Enum Class StatisticsType

java.lang.Object
java.lang.Enum<StatisticsType>
org.apache.iceberg.flink.sink.shuffle.StatisticsType
All Implemented Interfaces:
Serializable, Comparable<StatisticsType>, Constable

public enum StatisticsType extends Enum<StatisticsType>
Range distribution requires gathering statistics on the sort keys to determine proper range boundaries to distribute/cluster rows before writer operators.
  • Enum Constant Details

    • Map

      public static final StatisticsType Map
      Tracks the data statistics as Map<SortKey, Long> frequency.
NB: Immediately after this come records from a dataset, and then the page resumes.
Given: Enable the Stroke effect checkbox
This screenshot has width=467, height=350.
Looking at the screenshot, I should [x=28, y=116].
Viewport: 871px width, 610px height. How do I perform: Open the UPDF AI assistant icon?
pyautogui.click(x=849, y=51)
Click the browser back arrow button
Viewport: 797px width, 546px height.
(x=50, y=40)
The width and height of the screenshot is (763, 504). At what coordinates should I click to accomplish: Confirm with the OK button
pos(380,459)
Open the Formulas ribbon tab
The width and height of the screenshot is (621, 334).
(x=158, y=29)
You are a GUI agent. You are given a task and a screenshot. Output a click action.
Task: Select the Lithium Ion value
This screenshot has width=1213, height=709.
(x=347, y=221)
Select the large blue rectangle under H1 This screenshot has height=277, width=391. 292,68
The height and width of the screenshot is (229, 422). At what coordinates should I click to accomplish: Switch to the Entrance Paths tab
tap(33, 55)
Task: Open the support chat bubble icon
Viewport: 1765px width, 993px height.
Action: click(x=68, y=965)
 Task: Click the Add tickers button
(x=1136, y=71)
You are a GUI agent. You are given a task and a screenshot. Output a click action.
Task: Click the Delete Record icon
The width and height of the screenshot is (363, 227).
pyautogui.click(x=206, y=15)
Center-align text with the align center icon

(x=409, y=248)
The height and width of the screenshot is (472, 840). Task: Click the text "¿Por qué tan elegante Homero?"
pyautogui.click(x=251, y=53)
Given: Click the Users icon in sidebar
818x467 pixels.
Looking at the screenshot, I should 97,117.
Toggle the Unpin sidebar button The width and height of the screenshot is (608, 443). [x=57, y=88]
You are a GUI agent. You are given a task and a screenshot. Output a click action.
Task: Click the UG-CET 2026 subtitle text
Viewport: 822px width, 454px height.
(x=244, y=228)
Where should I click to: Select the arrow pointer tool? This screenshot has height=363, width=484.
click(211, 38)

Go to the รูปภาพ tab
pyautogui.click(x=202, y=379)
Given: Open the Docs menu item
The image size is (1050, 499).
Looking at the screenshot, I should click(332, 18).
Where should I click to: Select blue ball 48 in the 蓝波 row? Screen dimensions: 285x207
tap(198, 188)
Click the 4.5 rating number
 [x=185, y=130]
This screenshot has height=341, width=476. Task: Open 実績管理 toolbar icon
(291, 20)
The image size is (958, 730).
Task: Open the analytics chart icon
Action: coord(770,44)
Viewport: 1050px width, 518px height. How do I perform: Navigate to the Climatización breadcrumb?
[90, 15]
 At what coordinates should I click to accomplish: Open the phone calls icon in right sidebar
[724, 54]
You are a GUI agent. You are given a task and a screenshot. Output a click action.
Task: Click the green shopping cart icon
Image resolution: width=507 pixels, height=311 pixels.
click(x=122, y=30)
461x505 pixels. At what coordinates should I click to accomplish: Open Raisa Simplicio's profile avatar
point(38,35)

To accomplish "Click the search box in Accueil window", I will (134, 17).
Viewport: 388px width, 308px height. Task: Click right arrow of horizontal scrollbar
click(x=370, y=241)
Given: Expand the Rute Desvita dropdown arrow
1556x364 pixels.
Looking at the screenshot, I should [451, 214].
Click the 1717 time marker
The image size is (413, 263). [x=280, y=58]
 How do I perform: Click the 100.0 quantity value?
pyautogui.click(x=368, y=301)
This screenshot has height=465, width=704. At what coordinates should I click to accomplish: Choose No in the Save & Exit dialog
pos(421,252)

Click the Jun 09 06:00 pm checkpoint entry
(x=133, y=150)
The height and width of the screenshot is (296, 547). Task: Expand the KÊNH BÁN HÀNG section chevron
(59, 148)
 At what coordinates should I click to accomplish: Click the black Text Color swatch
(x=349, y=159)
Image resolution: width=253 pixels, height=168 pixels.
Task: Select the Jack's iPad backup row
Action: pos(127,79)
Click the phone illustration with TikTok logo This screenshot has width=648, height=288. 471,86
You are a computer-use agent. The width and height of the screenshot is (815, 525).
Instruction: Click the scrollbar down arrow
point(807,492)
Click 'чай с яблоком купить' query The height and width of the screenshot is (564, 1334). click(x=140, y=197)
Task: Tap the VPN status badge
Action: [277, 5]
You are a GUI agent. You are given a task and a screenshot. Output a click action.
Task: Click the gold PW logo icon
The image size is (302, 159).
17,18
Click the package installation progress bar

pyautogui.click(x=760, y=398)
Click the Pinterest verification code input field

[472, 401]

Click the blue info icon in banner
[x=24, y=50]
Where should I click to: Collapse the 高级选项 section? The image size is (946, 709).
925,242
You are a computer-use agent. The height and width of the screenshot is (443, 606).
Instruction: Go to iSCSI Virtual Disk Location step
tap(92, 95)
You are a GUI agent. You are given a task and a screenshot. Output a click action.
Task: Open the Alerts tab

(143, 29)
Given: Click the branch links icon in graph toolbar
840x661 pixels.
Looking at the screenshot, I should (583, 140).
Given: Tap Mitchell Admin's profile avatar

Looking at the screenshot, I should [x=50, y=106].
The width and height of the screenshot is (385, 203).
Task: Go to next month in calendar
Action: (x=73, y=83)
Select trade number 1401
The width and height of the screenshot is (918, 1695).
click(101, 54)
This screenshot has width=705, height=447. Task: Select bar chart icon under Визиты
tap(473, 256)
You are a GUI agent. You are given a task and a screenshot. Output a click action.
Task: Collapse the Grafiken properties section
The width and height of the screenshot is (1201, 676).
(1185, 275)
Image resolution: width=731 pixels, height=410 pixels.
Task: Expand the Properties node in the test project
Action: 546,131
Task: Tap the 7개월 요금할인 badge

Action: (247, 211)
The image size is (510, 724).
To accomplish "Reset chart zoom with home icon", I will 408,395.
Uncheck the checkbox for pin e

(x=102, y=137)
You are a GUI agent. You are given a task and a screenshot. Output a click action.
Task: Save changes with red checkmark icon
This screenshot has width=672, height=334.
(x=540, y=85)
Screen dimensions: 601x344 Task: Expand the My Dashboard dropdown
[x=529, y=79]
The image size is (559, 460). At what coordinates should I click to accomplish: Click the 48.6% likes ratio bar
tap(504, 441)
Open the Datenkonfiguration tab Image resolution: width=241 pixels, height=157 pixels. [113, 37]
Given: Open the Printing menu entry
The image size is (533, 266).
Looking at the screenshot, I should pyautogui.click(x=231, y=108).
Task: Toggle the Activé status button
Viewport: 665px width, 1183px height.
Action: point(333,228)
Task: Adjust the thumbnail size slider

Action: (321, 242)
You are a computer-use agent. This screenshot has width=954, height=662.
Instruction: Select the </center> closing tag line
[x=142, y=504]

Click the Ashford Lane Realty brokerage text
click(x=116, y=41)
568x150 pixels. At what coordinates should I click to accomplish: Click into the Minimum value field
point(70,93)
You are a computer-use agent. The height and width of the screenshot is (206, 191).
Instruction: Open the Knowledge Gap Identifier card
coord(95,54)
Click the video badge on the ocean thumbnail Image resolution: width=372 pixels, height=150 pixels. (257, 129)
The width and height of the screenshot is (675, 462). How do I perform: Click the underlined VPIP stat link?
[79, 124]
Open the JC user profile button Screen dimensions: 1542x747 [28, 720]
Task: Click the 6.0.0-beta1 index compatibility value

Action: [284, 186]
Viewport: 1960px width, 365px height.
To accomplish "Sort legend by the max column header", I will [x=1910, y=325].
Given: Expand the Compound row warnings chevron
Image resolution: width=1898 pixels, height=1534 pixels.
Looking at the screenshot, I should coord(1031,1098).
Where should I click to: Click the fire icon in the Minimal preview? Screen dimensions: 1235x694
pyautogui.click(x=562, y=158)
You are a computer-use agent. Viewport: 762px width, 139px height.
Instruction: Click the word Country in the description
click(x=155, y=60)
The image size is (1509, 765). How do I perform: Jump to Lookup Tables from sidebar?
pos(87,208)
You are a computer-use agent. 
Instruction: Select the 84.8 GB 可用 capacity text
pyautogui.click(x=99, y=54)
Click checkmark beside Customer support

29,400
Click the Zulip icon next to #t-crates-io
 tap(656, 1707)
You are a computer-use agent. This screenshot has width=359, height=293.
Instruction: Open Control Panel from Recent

It works better for low-cardinality scenarios (like country, event_type, etc.) where the cardinalities are in hundreds or thousands.
      • Pro: accurate measurement on the statistics/weight of every key.
      • Con: memory footprint can be large if the key cardinality is high.
    • Sketch

      public static final StatisticsType Sketch
      Sample the sort keys via reservoir sampling. Then split the range partitions via range bounds from sampled values. It works better for high-cardinality scenarios (like device_id, user_id, uuid etc.) where the cardinalities can be in millions or billions.
      • Pro: relatively low memory footprint for high-cardinality sort keys.
      • Con: non-precise approximation with potentially lower accuracy.
    • Auto

      public static final StatisticsType Auto
      Initially use Map for statistics tracking. If key cardinality turns out to be high, automatically switch to sketch sampling.
  • Method Details

    • values

      public static StatisticsType[] values()
      Returns an array containing the constants of this enum class, in the order they are declared.
      Returns:
      an array containing the constants of this enum class, in the order they are declared
    • valueOf

      public static StatisticsType valueOf(String name)
      Returns the enum constant of this class with the specified name. The string must match exactly an identifier used to declare an enum constant in this class. (Extraneous whitespace characters are not permitted.)
      Parameters:
      name - the name of the enum constant to be returned.
      Returns:
      the enum constant with the specified name
      Throws:
      IllegalArgumentException - if this enum class has no constant with the specified name
      NullPointerException - if the argument is null